Medicinal Benefits of Parsley
The herb is reported to possess diuretic, carminative, ecbolic, emmenagogue and antipyretic properties, and has long been used for uterine troubles. The juice of fresh leaves is used as an insecticide. Parsley causes skin irritations in some people, and this is attributed to the presence of a furocoumarins, bergapten. Bruised leaves are applied to bites and stings of insects, and mericarps are used to get rid of lice and skin parasites. Parsley is used in the treatment of diuretic disorder. It helps is proper digestion, gives relief from neuralgic pains and stipulates the circulation of blood. Parsley widens the tissues where it is applied and it acts as a room freshener; twigs are burnt to give the aroma. It is used as a moth repellent with other herbs.
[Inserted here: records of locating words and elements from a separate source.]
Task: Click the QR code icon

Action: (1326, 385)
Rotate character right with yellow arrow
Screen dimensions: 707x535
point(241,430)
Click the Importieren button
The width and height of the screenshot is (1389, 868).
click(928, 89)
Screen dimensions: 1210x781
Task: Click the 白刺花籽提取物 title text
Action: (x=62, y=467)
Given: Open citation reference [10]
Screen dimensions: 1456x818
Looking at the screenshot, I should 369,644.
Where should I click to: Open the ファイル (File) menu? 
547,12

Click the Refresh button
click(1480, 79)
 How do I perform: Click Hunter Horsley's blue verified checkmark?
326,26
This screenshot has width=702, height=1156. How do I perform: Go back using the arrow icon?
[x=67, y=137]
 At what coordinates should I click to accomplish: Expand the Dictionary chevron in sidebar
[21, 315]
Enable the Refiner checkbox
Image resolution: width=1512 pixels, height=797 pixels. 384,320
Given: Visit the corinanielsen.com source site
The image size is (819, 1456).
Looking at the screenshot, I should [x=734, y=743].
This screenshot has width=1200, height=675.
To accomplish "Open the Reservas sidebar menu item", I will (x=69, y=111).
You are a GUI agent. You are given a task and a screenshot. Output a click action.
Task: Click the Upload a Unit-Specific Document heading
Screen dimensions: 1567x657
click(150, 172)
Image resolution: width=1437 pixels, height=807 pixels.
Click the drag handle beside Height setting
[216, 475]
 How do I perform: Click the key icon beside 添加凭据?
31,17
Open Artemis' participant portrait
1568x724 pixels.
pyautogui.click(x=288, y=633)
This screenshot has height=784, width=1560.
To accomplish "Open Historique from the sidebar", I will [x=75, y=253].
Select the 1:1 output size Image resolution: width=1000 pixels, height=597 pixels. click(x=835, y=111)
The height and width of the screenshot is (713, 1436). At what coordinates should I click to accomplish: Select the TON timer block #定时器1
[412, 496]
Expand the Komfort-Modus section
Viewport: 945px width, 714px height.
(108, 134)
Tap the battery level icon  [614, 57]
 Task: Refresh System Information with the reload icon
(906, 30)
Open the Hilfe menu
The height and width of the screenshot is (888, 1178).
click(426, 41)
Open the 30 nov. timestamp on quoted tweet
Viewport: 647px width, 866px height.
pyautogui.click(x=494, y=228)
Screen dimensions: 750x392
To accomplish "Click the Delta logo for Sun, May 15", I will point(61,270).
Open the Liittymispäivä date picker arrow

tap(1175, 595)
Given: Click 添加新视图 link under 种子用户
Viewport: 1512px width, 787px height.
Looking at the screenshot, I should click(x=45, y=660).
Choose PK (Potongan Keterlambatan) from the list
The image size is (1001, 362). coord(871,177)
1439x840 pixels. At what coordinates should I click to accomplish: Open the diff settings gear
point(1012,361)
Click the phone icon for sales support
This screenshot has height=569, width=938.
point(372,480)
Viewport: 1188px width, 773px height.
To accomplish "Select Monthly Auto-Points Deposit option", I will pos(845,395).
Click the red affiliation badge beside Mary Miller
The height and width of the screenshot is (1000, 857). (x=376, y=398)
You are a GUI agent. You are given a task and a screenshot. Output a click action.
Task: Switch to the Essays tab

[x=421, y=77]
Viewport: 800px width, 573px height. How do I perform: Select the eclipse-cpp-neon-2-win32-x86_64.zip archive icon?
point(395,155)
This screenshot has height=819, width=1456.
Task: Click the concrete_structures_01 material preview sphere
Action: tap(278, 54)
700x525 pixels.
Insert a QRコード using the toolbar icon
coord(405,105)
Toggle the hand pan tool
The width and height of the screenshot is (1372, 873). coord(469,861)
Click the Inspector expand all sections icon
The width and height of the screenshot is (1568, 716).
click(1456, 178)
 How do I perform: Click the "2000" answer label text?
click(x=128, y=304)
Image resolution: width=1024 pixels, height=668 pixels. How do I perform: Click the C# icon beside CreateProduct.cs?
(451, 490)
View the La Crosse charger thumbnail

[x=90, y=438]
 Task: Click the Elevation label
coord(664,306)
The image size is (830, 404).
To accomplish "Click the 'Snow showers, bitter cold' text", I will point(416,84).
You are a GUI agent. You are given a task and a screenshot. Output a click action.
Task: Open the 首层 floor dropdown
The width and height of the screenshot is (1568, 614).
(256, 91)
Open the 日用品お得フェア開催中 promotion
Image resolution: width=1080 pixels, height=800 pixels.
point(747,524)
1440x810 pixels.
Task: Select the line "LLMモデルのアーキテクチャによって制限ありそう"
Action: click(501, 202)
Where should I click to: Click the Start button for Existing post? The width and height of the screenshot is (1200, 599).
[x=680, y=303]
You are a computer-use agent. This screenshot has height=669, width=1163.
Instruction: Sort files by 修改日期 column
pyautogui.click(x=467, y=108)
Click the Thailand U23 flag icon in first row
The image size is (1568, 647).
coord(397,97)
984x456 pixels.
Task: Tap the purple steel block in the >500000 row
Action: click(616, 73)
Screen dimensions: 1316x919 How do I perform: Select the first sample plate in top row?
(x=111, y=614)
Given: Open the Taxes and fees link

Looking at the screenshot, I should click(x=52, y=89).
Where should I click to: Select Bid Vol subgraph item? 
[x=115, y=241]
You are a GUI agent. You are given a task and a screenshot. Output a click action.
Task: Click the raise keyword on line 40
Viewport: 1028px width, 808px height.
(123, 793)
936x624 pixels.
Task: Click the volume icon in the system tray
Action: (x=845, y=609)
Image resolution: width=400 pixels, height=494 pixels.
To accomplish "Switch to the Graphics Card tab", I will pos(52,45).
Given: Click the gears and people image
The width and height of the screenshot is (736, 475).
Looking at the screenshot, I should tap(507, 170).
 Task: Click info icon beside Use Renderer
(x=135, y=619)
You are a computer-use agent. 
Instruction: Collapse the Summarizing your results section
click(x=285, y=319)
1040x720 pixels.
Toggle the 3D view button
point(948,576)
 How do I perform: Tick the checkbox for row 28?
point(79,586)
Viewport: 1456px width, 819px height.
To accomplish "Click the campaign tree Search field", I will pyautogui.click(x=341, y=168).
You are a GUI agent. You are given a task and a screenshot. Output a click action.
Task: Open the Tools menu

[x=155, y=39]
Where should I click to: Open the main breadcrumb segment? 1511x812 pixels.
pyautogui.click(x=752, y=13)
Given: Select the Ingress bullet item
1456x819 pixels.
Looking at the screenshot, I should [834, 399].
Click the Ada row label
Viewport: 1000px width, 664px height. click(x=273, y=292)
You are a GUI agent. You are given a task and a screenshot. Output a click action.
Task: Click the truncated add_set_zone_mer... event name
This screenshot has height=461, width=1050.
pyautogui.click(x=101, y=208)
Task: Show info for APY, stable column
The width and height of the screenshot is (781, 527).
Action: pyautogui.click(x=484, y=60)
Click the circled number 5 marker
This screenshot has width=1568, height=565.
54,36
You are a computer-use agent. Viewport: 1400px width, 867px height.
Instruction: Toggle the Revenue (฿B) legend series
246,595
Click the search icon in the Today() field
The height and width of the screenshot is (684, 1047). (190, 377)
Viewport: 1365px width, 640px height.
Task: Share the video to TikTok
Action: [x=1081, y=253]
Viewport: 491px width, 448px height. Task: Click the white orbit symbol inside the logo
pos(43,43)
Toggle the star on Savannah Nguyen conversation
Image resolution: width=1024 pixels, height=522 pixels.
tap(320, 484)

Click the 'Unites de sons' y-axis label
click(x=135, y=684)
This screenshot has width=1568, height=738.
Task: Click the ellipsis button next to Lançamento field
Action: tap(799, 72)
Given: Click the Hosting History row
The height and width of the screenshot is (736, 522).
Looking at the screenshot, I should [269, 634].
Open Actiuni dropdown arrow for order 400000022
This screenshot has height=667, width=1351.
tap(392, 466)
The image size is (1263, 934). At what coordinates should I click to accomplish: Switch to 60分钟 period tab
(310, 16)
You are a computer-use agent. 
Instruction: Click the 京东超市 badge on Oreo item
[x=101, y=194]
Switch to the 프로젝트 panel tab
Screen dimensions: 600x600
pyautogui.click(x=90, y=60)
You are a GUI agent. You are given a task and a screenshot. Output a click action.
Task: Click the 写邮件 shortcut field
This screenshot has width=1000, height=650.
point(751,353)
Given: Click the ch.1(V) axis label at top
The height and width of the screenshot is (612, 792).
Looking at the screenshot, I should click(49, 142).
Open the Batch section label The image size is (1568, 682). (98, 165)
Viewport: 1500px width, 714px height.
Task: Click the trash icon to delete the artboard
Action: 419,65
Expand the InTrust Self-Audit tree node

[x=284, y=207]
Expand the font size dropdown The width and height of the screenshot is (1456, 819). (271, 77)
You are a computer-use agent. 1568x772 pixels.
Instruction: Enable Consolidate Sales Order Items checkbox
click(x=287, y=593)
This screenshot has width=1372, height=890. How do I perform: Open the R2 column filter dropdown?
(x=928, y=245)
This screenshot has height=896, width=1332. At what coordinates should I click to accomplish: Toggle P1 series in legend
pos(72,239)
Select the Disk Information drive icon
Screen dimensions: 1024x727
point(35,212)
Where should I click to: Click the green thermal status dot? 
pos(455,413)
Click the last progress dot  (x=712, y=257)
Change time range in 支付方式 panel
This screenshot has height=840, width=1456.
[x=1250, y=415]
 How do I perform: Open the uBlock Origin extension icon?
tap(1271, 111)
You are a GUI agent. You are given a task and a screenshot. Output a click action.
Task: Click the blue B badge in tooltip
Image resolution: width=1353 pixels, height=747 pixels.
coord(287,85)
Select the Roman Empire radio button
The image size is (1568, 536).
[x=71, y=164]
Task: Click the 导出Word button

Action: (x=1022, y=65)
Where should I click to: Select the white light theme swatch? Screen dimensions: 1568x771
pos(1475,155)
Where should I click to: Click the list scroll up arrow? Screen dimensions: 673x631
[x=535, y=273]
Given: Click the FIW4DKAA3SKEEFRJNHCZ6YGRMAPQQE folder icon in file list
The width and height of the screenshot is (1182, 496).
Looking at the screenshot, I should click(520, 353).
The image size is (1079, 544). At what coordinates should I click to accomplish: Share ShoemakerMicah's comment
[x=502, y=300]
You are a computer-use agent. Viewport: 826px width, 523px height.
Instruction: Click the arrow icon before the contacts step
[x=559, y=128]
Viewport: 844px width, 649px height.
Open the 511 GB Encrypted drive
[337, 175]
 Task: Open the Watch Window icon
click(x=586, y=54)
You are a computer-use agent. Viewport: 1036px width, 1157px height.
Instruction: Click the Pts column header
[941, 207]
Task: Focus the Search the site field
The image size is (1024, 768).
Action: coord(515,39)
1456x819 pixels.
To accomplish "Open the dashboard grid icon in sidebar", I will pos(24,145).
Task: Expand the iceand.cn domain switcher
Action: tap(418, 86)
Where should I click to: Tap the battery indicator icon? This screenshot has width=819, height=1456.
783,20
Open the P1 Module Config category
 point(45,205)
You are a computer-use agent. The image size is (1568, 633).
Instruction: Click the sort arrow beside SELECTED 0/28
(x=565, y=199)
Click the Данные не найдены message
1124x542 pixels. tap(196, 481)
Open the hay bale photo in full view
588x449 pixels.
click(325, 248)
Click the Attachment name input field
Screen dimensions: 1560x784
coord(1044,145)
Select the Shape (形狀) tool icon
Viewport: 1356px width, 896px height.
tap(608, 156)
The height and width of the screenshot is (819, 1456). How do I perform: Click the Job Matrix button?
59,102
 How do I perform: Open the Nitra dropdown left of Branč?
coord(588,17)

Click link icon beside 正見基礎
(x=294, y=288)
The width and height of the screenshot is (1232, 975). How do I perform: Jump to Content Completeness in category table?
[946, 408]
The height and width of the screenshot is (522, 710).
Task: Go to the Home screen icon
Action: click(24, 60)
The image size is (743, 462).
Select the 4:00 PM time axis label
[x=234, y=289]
Parsley leaves are more known in the Western than in the
Indian food. Parsley has a high nutritive content as it possesses Vitamin-A, Vitamin-B and Vitamin-C and several other nutrients. It also forms one of the most attractive garnishes. Parsley is added to salads, soups and seafood. It is also used in the preparation of herb butter, sauces and savoury breads. Dried parsley flakes are used for seasoning a variety of food. Parsley is also used in medicines and beverages.